Ok

En poursuivant votre navigation sur ce site, vous acceptez l'utilisation de cookies. Ces derniers assurent le bon fonctionnement de nos services. En savoir plus.

Anniversaire - Page 12

  • 15 septembre 1972 : Suzy Chevet nous quitte

    C'était hier, à la fin des grandes vacances passées à Port Grimaud (Côte d'Azur) que Suzy en traversant la route va être renversée et blessée mortellement. Pour son compagnon Maurice Joyeux et ses fille, gendre et petits-enfants, perdre aussi brutalement l'être aimé reste terrible. Affectivement ce le fut aussi pour le jeune militant que j'étais et qui la fréquentait très régulièrement durant ses dernières années d'existence.

     

    Chevet Suzy Carrare 1968.jpgSuzy consacra toute sa vie d'adulte à l'action militante.
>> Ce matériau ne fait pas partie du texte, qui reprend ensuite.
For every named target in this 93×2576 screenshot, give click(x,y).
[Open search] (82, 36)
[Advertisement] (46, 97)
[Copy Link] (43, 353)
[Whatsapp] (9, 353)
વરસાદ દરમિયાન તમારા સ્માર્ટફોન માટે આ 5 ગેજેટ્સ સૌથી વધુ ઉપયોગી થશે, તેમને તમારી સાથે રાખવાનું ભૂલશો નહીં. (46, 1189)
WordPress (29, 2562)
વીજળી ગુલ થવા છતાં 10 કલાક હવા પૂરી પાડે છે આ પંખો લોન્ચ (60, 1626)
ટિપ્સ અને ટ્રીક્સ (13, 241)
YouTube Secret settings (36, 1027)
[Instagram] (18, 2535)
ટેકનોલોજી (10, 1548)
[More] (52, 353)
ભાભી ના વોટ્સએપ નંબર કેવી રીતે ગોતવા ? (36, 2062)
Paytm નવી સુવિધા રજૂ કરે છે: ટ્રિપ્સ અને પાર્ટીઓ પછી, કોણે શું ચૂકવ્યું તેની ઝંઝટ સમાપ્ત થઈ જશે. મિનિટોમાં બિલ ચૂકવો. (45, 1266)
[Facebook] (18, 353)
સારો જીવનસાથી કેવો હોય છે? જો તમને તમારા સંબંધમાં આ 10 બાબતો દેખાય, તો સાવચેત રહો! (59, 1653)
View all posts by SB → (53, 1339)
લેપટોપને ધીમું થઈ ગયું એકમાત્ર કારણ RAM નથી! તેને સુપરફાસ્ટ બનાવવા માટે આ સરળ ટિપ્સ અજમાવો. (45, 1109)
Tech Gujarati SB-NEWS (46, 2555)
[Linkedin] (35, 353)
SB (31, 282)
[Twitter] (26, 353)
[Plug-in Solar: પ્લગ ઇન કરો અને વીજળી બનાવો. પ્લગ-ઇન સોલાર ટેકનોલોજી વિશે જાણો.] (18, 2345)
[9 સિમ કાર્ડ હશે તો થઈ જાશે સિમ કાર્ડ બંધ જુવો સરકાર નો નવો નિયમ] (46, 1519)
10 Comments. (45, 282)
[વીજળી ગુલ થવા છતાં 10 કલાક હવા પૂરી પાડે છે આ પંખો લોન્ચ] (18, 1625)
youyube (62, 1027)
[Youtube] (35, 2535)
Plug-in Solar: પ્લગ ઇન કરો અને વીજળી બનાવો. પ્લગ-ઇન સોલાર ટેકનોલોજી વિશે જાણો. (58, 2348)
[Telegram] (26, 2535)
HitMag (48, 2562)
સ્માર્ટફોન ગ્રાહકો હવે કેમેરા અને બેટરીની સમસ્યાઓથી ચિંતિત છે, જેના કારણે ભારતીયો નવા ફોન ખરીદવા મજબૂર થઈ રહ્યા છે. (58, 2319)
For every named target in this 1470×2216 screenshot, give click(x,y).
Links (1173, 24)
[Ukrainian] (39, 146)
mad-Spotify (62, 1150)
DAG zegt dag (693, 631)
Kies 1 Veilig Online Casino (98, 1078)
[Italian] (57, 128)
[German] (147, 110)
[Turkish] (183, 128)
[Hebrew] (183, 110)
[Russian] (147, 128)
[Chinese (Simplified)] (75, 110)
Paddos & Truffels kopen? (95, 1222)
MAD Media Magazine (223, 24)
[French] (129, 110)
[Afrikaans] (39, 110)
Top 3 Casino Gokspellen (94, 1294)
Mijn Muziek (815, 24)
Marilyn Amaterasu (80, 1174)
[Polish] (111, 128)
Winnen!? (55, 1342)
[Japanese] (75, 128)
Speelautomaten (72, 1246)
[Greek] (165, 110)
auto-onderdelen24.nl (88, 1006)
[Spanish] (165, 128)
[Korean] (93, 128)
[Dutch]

Elle venait du socialisme – de sa frange radicale - pour terminer à l'anarchisme et au syndicalisme révolutionnaire. La biographie ci-dessous relate ce que fut le parcours de sa vie. Ce fut sa rencontre avec Maurice Joyeux* qui resta décisive dans cette nouvelle direction qui ne la quittera plus.

     

    Un étonnant petit bout de femme que cette militante au grand cœur. Elle possédait un charisme étonnant doublé d'un dynamisme extraordinaire. Ces deux qualités surent nous entraîner en faveur du développement de la Fédération anarchiste et du groupe auquel elle tenait tant et qui lui permit de posséder de nombreux militants et amis de qualité. Passionnée de culture et de musique, Suzy fréquentait régulièrement les cabarets, particulièrement ceux où se produisaient de jeunes artistes dont elle favorisera leur lancée. Cela également lui permit de mettre en œuvre son talent d'organisatrice de galas de soutien, tant pour Force Ouvrière que pour la Fédération Anarchiste, son groupe libertaire et bien d'autres organisations : Libre Pensée, Soutien au mouvement libertaire espagnol, Franc-maçonnerie, etc. Ces manifestations remplissaient les grandes salles de l'époque et permettront notamment au mouvement libertaire de se doter des moyens financiers qui lui permettront d'accroître son rayonnement : journal hebdomadaire, radio et revue.

     

    Sa force de caractère, son obstination avaient raison de toutes les difficultés qui apparaissaient durant les phases d'action et qui auraient pu en faire hésiter plus d'un. Dans l'article nécrologique que nous lui consacrerons à l'occasion de la sortie de la revue libertaire La Rue n°14 (3e trimestre 1972), nous écrivions alors : "...Tous les camarades du Groupe libertaire Louise Michel qui la connaissaient autrement que sous un angle militant, perdent une amie authentique. Elle savait dialoguer et comprendre tous les problèmes que les nécessités de la vie leur imposaient. Chacun de nous lui contait ses déboires, ses petits ou ses grands ennuis et elle trouvait toujours le mot juste, la parole ou le geste de réconfort qui nous ragaillardissait". Avant de partir en vacances, elle nous fera part de sa hâte à voir sortir ce numéro spécial : "Marxisme ou Anarchisme". Elle y publia son dernier article, titré A l'usine, qui se concluait ainsi : "On peut raisonnablement penser qu'après un temps plus ou moins long la balance penchera vers le mouvement, vers l'évolution, vers l'anarchisme. De toute façon la chance de l'anarchisme est la chance de l'évolution et on voit mal comment les mutations de la société devraient se cantonner à des expériences qui ont été partout des échecs". Les propos sont clairs et nets et ils restent terriblement actuels !

     

    Suzy avait le feu sacré, celui du Prométhée transmetteur. Elle reste pour nous la belle figure d'une femme sensible, fraternelle**, en bref, celle d'une égérie inoubliable qui nous laisse encore aujourd'hui un profond sentiment d'amertume.

     

    _______

    * Dans ses Souvenirs (deux tomes), Maurice évoque avec force détails sa relation avec celle qui fut sa dernière compagne.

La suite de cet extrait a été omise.